— BEGIN Data extract —

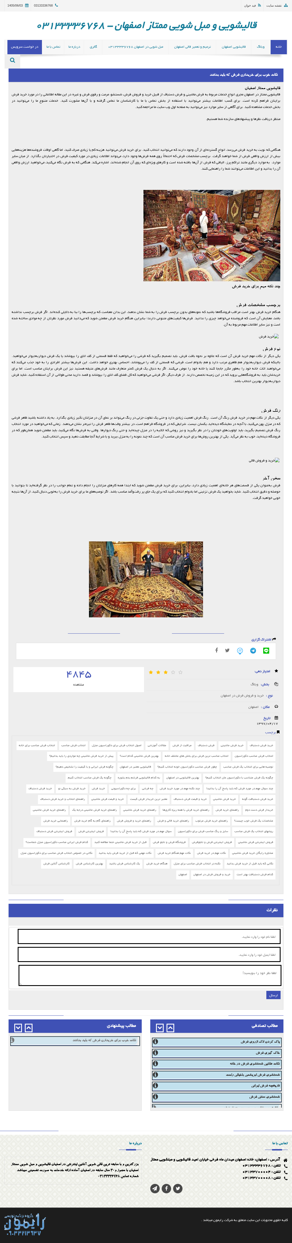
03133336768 (43, 5)
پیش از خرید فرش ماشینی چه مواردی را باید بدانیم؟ (81, 756)
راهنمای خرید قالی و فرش (173, 821)
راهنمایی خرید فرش (55, 821)
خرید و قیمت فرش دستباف (190, 799)
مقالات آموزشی (157, 745)
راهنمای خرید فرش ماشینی (139, 810)
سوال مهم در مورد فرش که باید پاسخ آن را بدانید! (141, 831)
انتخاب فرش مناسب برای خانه (37, 745)
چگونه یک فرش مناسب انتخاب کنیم (89, 778)
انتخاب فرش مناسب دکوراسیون (254, 756)
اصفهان (253, 707)
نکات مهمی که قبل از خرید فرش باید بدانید (125, 853)
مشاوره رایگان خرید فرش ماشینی (252, 853)
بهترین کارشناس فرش (89, 864)
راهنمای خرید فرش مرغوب (211, 821)
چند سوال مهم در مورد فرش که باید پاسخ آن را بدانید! (239, 788)
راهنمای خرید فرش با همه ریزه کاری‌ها (186, 810)
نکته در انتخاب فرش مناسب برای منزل (197, 864)
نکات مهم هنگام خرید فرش (174, 853)
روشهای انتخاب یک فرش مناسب (253, 831)
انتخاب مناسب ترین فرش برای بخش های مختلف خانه (196, 756)
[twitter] (177, 1188)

— END Data extract —

- _What the exercise asks_
Repeat the rows above line for line, without changing anything, and omit the pictures from your answer.

- _Answer to this problem_
03133336768 (43, 5)
پیش از خرید فرش ماشینی چه مواردی را باید بدانیم؟ (81, 756)
راهنمای خرید قالی و فرش (173, 821)
راهنمایی خرید فرش (55, 821)
خرید و قیمت فرش دستباف (190, 799)
مقالات آموزشی (157, 745)
راهنمای خرید فرش ماشینی (139, 810)
سوال مهم در مورد فرش که باید پاسخ آن را بدانید! (141, 831)
انتخاب فرش مناسب برای خانه (37, 745)
چگونه یک فرش مناسب انتخاب کنیم (89, 778)
انتخاب فرش مناسب دکوراسیون (254, 756)
اصفهان (253, 707)
نکات مهمی که قبل از خرید فرش باید بدانید (125, 853)
مشاوره رایگان خرید فرش ماشینی (252, 853)
بهترین کارشناس فرش (89, 864)
راهنمای خرید فرش مرغوب (211, 821)
چند سوال مهم در مورد فرش که باید پاسخ آن را بدانید! (239, 788)
راهنمای خرید فرش با همه ریزه کاری‌ها (186, 810)
نکته در انتخاب فرش مناسب برای منزل (197, 864)
نکات مهم هنگام خرید فرش (174, 853)
روشهای انتخاب یک فرش مناسب (253, 831)
انتخاب مناسب ترین فرش برای بخش های مختلف خانه (196, 756)
[twitter] (177, 1188)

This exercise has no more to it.